Debit and credit cards were used for three in every four pounds spent in shops in 2013 – up from two in every four just a decade ago.
The UK Card Payments 2014 report published today reveals that Britons spent £520bn on UK goods and services using their debit and credit cards last year, a rise of 6.7 per cent since 2012.
Card spending has more than doubled over the last decade, climbing from £244bn in 2003.
Debit cards can now be found in the wallets of 91 per cent of UK adults while the average transaction value for all debit card purchases in 2013 stood at £44.02.
The average debit card was used to make 94 purchases in 2013. Meanwhile around 38 per cent of debit card holders own two or more cards.
Melanie Johnson, Chair of The UK Cards Association, said: “With three in every four pounds spent in British shops now paid with cards, these figures reveal a huge shift over the last decade in the way we chose to transact.
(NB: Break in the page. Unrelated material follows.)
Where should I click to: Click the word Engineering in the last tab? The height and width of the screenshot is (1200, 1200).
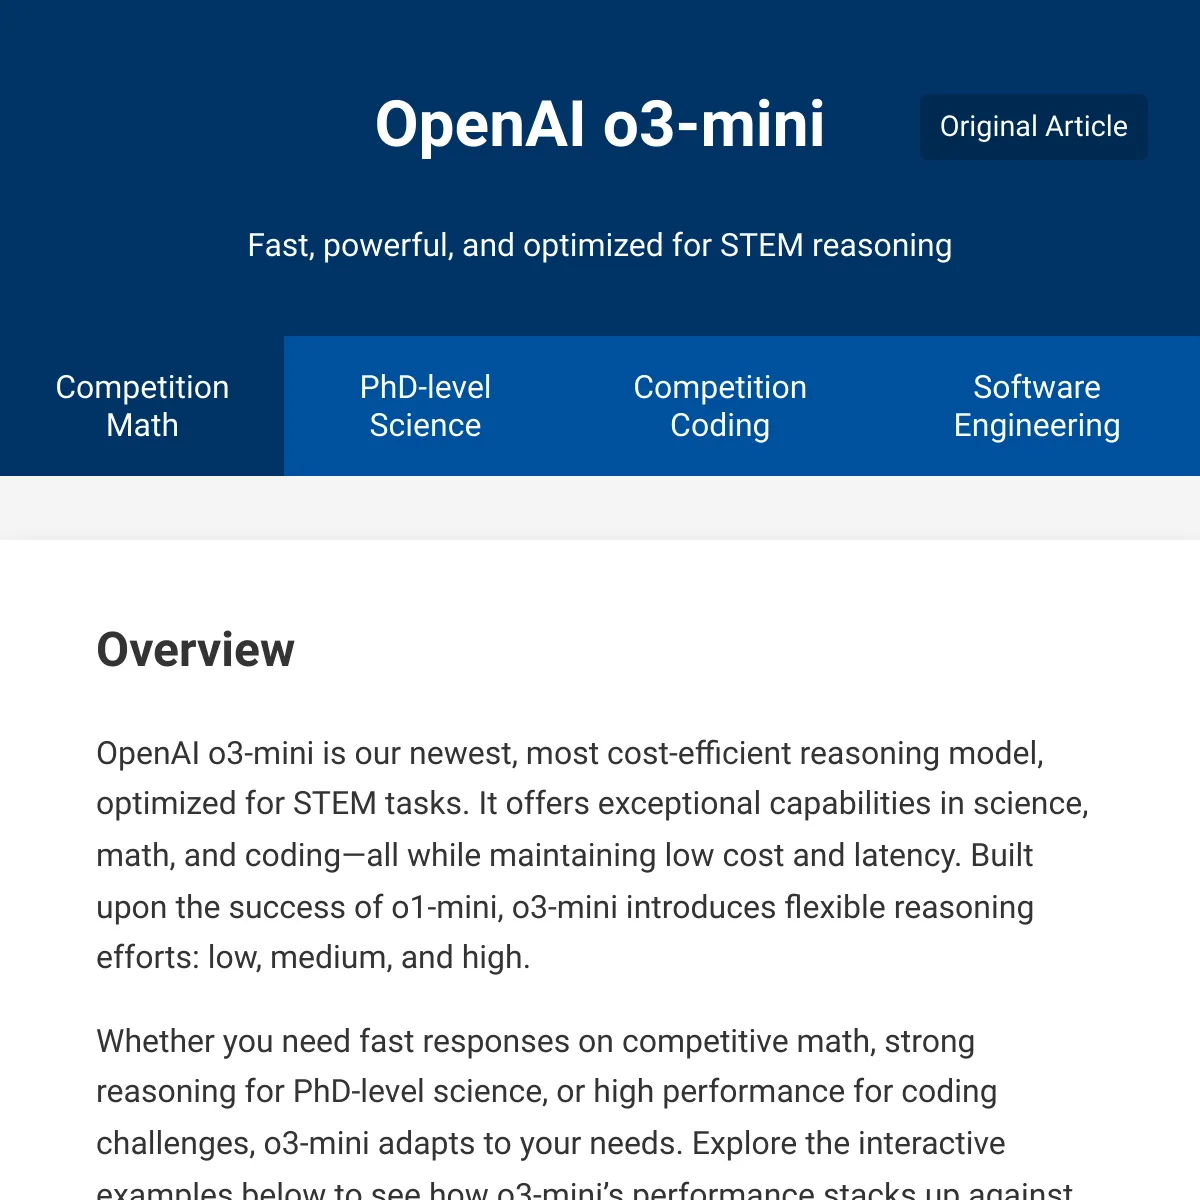point(1037,426)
Rather than carrying cash, consumers are increasingly opting for their cards instead, not least because of the extra protections available.
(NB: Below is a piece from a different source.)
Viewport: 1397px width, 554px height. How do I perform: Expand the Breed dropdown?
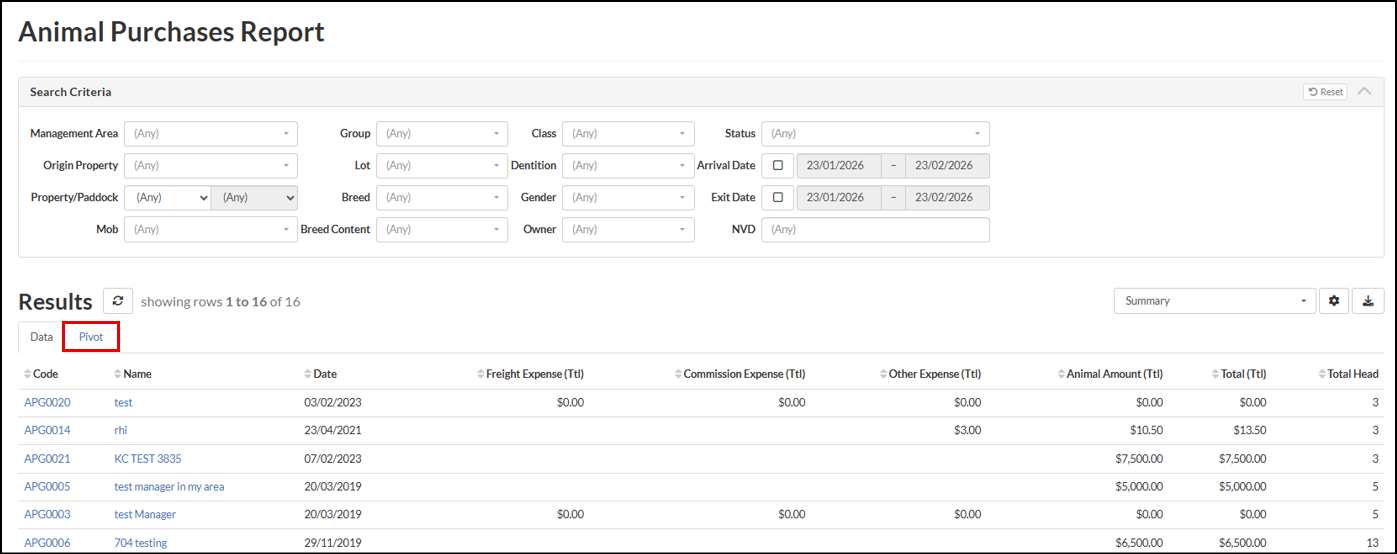pyautogui.click(x=441, y=198)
“The rise in online shopping, coupled with increasing momentum behind contactless cards, will likely see this trend in consumer behaviour continue.”
There are now 175.6m plastic cards in issue in the UK: 95.7m debit cards, 55.4m credit cards, 18.2m ATM-only cards, and 6.3m charge cards.
The annual value of card payments is expected to climb to around £874bn by 2023. Plastic card usage will be boosted by young adults who have grown up with debit cards, as well as the growth in technology such as contactless payments and the rise in internet shopping, which often involves payments being made by debit card.
Steve Perry of Visa Europe, said: “Consumers have a love affair with cashless shopping that is only going to continue to grow. Shoppers today have more ways to pay than ever - whether it's a contactless card, a digital wallet, or a mobile payment app.
“The biggest blow for cash will be convergence of these exciting new trends. Ultimately they offer the potential to combine convenience (any payment, anytime, anywhere) with security and consumer choice. With all of that in your pocket, why carry loose change?”